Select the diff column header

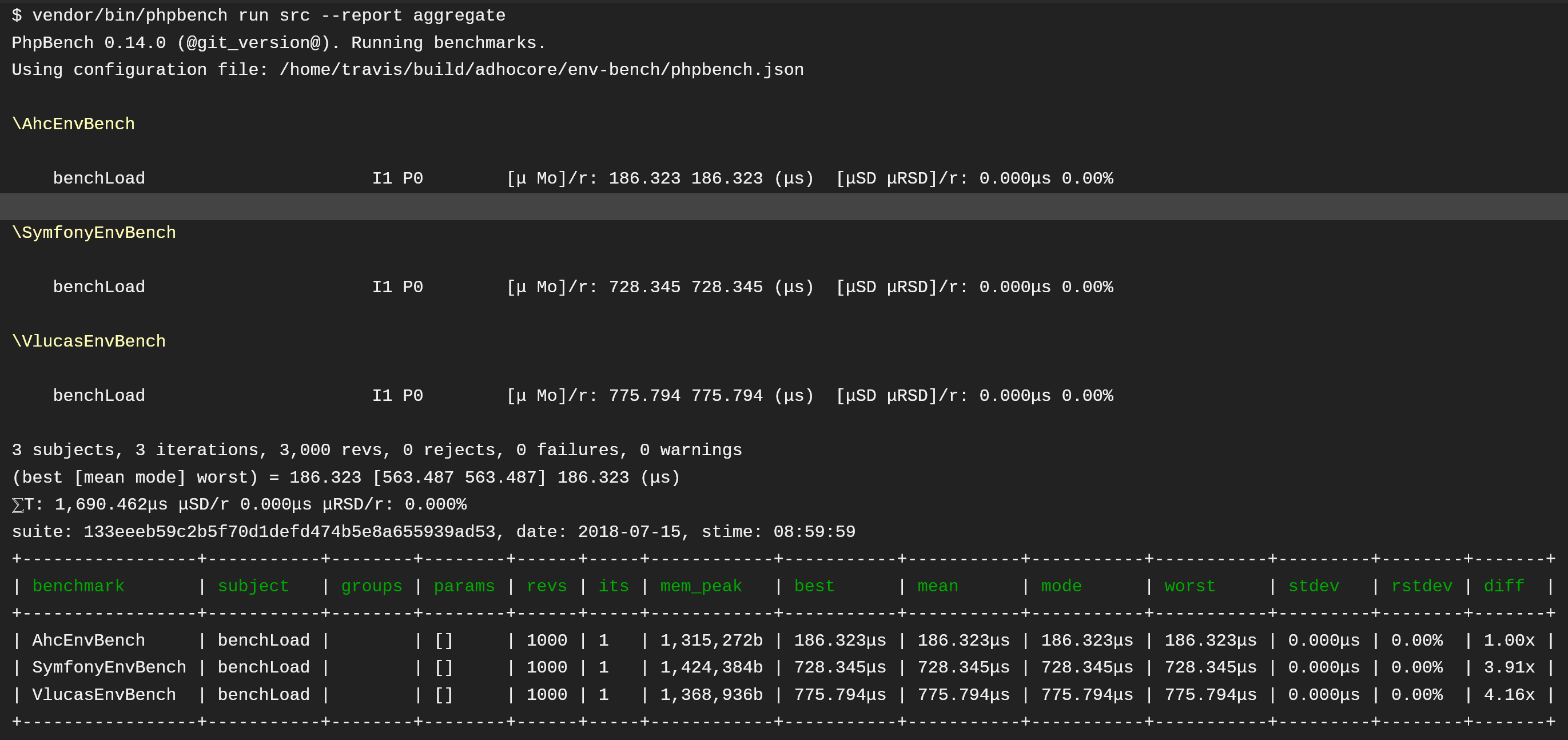tap(1503, 586)
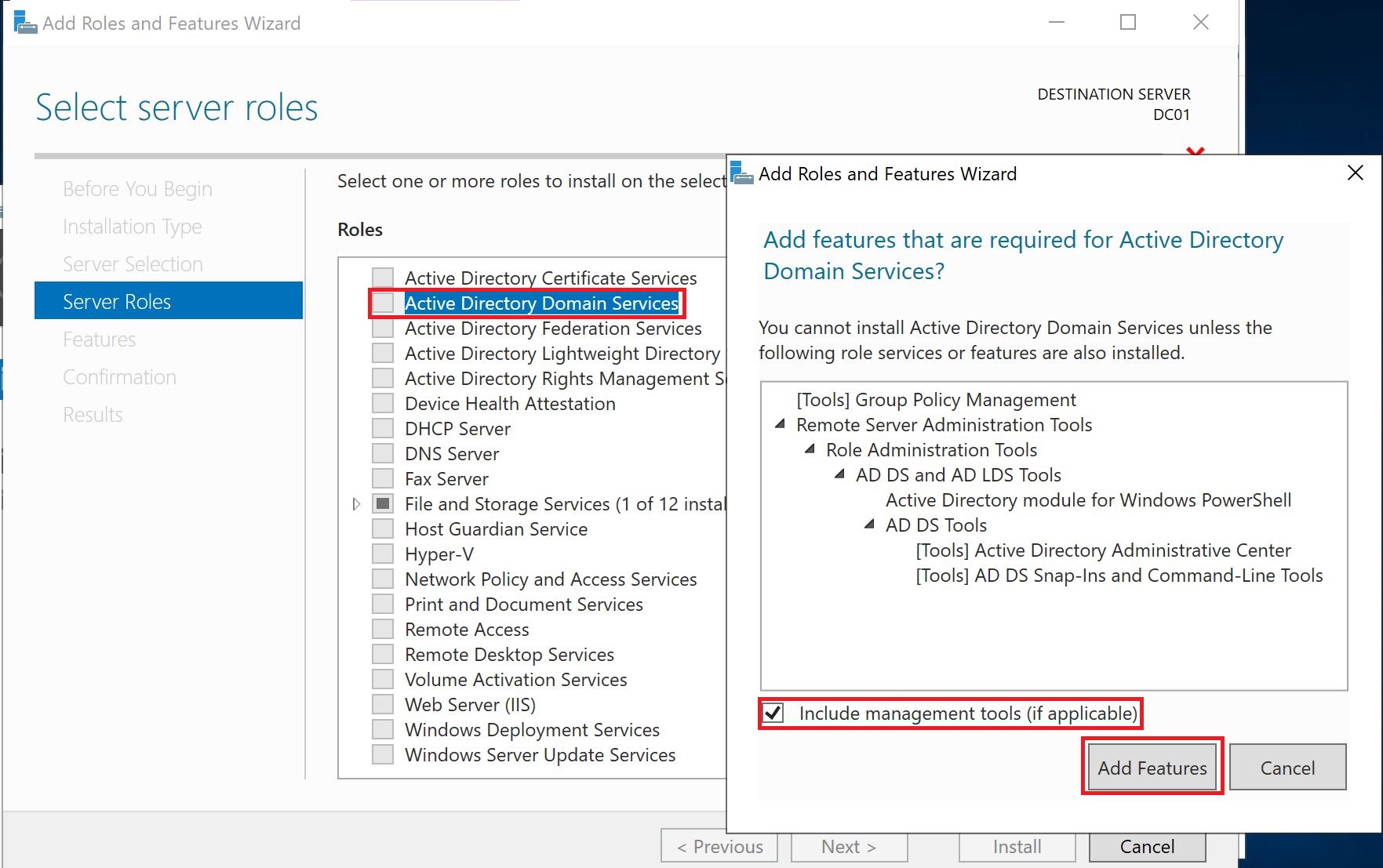This screenshot has width=1383, height=868.
Task: Click the Add Roles and Features Wizard title bar icon
Action: point(24,23)
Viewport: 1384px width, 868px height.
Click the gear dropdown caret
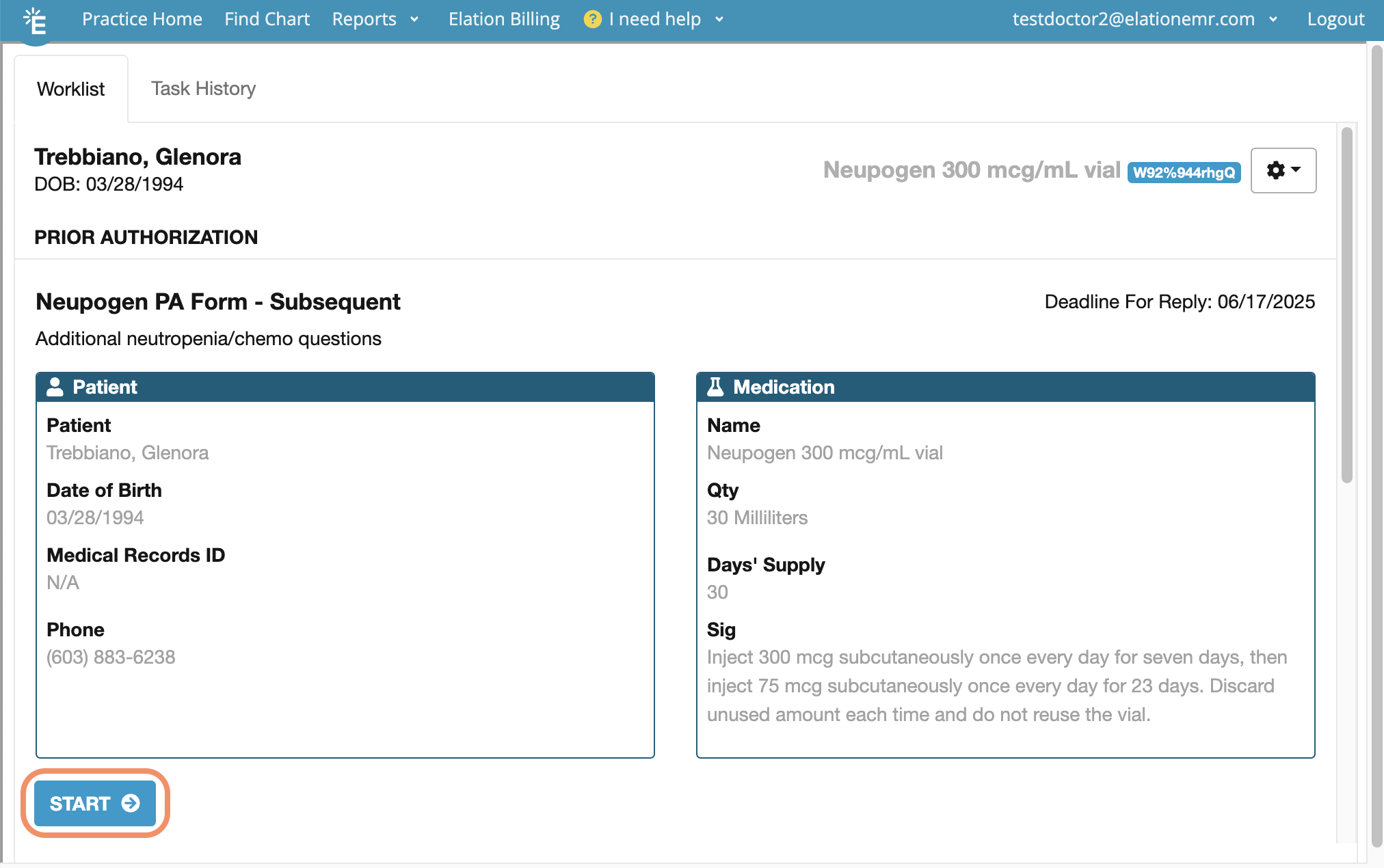point(1296,170)
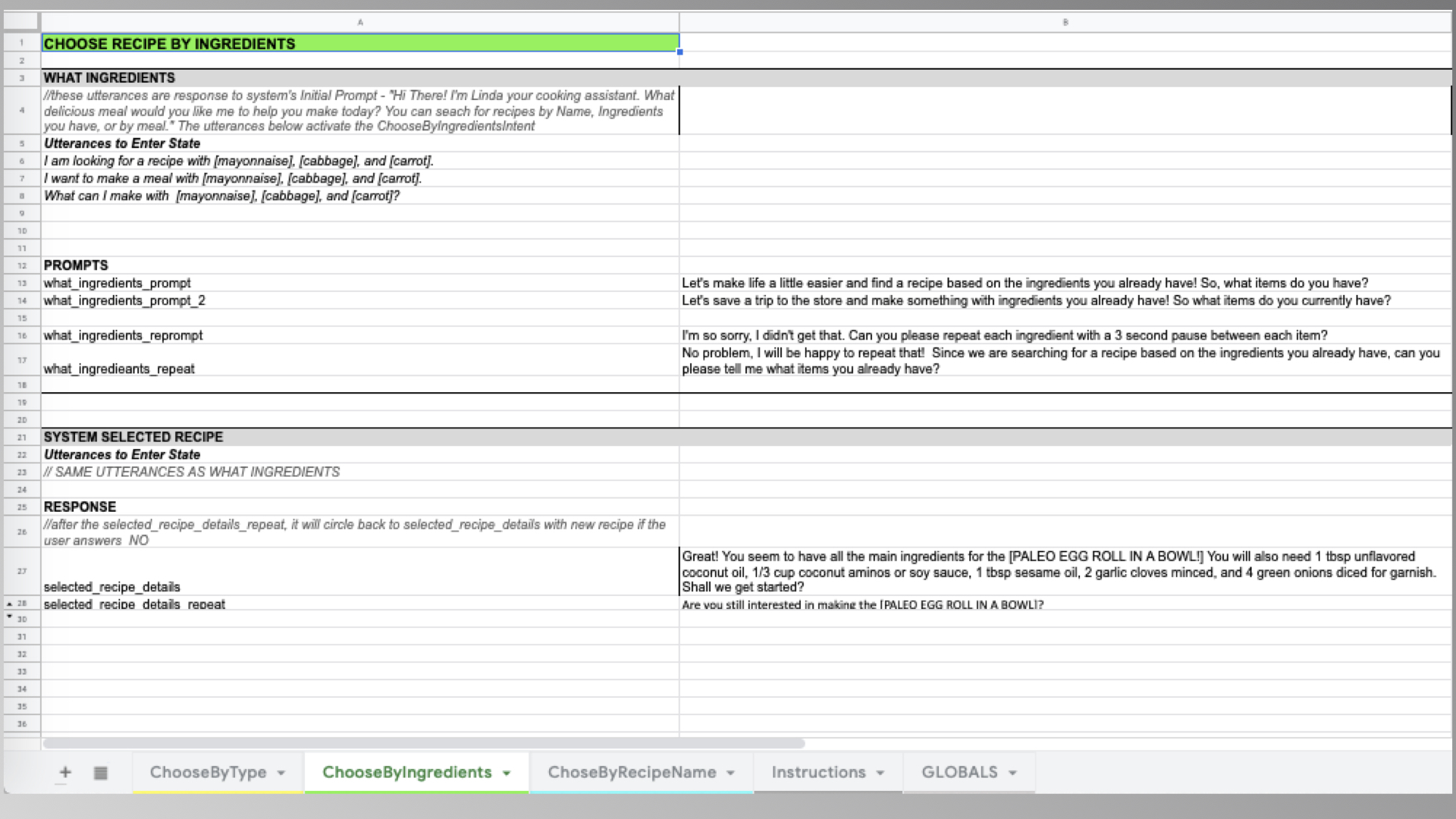The image size is (1456, 819).
Task: Switch to the Instructions sheet tab
Action: click(x=817, y=772)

WORK TASK: Give back all of the entries above exactly, with the pictures excluded.

RESULT:
Select the diff column header

tap(1503, 586)
This screenshot has width=1383, height=868.
Task: Click the Add Roles and Features Wizard title bar icon
Action: point(24,23)
Viewport: 1384px width, 868px height.
Click the gear dropdown caret
point(1296,170)
The image size is (1456, 819).
Task: Switch to the Instructions sheet tab
Action: click(x=817, y=772)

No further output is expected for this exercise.